§ Item-finding entries:
================================
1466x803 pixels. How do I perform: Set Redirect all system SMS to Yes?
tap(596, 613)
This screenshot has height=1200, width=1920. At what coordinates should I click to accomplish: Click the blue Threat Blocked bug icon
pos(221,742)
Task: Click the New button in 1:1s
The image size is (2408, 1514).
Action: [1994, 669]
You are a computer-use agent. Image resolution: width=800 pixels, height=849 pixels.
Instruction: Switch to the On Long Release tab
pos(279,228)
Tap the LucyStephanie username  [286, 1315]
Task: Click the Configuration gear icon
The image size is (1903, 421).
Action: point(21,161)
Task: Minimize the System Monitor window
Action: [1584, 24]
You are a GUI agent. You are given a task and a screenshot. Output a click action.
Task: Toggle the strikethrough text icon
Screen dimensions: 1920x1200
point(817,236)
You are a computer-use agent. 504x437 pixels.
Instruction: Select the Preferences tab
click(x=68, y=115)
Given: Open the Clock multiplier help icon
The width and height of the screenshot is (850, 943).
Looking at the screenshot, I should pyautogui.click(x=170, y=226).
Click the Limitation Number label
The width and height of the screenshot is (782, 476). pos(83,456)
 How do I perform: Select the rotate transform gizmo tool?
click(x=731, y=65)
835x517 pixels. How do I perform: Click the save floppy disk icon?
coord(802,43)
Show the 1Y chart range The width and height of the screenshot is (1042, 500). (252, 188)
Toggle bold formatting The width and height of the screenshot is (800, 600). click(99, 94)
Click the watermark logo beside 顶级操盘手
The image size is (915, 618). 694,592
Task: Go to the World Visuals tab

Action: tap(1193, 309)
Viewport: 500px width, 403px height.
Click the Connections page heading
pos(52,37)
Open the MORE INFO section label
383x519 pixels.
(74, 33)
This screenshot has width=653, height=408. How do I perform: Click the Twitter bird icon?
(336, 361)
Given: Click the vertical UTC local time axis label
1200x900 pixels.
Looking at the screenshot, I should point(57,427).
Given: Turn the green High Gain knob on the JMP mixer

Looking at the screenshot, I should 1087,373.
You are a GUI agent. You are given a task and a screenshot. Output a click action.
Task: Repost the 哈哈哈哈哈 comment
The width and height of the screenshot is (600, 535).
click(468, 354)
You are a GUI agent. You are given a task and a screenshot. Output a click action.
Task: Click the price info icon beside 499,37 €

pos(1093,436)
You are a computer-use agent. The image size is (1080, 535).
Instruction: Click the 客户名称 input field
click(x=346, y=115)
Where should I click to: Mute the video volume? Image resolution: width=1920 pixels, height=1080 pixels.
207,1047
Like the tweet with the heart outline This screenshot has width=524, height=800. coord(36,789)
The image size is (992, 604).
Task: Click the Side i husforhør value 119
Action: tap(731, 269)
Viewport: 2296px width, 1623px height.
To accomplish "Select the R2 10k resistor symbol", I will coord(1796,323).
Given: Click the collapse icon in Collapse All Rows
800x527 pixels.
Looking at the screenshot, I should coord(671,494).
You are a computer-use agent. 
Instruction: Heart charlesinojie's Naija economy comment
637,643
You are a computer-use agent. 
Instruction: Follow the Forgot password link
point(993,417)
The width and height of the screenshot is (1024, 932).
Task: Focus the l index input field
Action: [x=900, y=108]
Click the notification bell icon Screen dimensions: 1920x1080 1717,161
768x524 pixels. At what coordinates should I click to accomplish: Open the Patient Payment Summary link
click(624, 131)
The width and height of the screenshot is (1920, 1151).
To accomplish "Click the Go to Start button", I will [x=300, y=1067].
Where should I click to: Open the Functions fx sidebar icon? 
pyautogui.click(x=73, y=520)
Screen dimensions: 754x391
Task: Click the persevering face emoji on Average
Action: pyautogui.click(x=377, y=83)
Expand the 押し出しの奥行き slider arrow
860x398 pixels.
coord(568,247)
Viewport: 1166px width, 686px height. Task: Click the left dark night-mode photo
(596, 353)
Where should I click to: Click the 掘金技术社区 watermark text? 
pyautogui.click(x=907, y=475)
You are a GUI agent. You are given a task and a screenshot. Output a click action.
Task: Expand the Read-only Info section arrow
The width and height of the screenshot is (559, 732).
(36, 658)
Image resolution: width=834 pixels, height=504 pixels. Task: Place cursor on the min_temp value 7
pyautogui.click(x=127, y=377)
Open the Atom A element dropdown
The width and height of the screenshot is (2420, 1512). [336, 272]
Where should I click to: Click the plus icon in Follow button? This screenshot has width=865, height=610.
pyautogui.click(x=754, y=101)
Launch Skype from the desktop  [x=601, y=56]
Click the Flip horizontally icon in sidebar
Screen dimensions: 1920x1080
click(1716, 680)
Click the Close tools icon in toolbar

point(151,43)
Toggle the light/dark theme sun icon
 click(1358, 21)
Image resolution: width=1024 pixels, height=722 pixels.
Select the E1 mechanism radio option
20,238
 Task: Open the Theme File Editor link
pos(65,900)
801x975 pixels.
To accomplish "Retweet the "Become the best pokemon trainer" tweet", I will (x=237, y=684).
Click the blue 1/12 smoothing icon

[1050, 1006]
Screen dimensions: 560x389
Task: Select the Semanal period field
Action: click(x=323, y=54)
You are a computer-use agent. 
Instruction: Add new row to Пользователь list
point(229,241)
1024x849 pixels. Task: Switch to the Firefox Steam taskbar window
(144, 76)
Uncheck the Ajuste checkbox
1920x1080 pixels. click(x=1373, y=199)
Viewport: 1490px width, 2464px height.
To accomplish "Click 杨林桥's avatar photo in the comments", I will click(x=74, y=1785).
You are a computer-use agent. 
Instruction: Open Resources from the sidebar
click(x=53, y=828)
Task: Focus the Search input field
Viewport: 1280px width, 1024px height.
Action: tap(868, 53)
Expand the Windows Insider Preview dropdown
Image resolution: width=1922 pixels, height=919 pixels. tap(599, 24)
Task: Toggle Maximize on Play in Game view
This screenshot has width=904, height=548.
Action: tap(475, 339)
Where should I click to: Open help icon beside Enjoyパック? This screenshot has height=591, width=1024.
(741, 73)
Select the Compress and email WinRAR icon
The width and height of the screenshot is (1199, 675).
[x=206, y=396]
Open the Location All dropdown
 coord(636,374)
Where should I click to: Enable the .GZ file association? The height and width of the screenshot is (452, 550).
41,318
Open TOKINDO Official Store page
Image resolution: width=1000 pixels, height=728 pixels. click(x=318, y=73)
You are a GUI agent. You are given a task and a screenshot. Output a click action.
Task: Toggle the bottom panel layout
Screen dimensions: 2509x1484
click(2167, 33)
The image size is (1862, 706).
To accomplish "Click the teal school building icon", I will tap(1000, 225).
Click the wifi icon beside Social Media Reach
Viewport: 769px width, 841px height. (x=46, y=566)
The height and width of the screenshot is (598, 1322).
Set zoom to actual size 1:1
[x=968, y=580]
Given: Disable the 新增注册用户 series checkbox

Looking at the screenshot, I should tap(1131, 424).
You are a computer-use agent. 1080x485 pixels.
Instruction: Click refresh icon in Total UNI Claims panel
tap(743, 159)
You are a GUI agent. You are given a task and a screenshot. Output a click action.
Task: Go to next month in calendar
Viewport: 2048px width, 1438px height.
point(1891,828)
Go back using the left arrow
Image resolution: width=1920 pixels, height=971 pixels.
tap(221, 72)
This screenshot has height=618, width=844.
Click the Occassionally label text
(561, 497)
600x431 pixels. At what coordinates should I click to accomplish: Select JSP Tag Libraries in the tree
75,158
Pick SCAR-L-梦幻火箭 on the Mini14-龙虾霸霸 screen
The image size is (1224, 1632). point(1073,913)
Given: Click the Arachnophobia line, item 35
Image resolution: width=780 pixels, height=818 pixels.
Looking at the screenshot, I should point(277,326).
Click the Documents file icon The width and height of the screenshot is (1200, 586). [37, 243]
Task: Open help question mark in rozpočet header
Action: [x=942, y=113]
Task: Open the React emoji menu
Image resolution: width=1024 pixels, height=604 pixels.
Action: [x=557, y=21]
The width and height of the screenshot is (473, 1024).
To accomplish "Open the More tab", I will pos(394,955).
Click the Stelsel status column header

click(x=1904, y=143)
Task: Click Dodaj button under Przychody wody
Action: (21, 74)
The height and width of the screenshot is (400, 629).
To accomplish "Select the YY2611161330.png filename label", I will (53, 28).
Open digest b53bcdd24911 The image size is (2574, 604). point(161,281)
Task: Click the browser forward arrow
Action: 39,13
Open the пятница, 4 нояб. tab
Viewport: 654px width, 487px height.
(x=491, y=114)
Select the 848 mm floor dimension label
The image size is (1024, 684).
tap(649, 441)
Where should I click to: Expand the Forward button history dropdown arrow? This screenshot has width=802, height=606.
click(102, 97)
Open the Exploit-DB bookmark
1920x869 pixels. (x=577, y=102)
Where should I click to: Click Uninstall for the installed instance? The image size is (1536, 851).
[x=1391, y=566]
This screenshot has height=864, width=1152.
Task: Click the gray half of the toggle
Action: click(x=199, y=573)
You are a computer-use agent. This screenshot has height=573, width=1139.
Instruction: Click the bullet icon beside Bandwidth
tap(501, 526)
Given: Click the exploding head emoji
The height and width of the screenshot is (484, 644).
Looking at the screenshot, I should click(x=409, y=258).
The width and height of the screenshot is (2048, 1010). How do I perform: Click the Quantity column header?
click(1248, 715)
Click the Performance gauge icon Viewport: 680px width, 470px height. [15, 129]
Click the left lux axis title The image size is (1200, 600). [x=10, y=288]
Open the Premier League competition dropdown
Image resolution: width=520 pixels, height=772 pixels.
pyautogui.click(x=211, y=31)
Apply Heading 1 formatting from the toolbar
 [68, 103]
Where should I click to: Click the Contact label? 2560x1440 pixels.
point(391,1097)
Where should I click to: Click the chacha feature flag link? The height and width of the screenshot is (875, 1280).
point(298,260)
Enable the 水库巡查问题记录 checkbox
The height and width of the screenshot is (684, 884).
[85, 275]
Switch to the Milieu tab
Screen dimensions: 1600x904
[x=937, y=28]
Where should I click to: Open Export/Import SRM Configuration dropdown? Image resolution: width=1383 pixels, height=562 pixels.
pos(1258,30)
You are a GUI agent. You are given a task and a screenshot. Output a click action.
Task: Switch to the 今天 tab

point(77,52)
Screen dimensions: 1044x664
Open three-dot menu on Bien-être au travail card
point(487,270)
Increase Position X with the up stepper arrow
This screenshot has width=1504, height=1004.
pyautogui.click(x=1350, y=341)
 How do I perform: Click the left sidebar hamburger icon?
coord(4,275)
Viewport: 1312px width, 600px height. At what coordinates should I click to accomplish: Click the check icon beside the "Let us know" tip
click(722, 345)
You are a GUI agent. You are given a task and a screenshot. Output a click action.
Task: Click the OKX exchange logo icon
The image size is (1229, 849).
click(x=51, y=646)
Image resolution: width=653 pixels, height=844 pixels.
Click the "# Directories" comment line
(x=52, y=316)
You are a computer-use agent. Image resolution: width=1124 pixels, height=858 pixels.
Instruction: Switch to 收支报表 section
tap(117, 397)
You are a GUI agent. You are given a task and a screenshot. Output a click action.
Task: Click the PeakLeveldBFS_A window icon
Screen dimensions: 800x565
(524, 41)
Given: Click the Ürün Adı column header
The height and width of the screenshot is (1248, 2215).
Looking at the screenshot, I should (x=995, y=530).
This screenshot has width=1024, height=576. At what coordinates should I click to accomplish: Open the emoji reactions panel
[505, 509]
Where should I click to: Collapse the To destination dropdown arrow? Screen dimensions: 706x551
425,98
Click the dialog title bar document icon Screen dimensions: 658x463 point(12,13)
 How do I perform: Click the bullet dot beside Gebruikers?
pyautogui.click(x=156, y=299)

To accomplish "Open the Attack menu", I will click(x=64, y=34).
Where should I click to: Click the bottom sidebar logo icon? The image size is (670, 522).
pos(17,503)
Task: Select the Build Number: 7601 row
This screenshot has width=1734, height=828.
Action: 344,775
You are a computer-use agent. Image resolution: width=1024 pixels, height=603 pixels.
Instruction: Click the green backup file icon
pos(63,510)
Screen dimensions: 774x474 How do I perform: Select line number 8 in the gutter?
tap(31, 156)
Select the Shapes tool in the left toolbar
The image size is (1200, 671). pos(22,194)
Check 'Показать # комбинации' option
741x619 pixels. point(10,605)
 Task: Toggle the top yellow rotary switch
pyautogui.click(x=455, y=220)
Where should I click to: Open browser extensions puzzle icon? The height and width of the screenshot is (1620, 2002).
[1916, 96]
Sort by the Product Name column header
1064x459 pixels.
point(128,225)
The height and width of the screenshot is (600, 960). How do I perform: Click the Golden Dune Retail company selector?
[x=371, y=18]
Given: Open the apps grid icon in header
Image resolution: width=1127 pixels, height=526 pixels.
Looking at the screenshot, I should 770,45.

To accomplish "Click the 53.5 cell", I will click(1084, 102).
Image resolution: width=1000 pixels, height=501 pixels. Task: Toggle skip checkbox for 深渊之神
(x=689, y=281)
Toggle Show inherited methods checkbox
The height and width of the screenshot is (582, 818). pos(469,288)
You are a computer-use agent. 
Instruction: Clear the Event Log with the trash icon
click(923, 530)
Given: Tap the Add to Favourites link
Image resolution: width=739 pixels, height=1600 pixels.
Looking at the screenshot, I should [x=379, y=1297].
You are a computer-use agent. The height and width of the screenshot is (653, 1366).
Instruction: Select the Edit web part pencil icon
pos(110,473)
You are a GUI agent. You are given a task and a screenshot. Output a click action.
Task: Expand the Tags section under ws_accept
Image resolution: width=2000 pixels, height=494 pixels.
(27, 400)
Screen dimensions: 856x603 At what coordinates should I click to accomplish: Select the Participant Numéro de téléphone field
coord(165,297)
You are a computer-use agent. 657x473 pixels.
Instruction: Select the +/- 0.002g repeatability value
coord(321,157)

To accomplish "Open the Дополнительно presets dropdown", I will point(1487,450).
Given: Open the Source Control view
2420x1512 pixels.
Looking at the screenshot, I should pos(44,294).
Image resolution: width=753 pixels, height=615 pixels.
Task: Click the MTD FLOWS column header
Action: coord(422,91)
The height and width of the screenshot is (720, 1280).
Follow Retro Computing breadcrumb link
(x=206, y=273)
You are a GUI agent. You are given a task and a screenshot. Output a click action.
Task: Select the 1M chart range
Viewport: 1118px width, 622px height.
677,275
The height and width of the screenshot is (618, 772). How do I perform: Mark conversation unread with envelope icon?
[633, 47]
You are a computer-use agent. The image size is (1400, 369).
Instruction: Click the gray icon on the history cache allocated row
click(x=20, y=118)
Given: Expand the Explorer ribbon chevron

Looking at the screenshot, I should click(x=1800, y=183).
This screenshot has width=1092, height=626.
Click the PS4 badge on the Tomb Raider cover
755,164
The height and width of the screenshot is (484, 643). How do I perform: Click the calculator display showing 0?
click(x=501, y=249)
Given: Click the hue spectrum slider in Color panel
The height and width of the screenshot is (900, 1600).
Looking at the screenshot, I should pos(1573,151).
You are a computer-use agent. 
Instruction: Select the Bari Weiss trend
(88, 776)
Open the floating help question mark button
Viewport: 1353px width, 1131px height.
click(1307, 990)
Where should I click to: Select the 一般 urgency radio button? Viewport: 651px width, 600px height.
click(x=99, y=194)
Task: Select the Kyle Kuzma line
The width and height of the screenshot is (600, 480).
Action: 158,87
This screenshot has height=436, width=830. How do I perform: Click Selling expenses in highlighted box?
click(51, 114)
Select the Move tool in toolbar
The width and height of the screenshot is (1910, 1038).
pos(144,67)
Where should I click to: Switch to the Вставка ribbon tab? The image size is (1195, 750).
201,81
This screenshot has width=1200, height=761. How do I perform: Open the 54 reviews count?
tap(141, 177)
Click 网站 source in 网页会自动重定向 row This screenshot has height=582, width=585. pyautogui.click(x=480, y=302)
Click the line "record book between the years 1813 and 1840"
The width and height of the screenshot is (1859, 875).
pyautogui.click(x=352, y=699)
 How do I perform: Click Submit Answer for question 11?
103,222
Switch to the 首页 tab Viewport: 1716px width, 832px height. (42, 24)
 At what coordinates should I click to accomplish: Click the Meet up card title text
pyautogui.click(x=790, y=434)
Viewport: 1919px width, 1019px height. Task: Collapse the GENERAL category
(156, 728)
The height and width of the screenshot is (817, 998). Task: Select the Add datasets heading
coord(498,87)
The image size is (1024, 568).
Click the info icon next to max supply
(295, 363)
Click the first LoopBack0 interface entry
================================
§ Exercise goal:
Please count the lines in the entries above that contain the word "range", and reply with only that number.

§ Response to the task:
2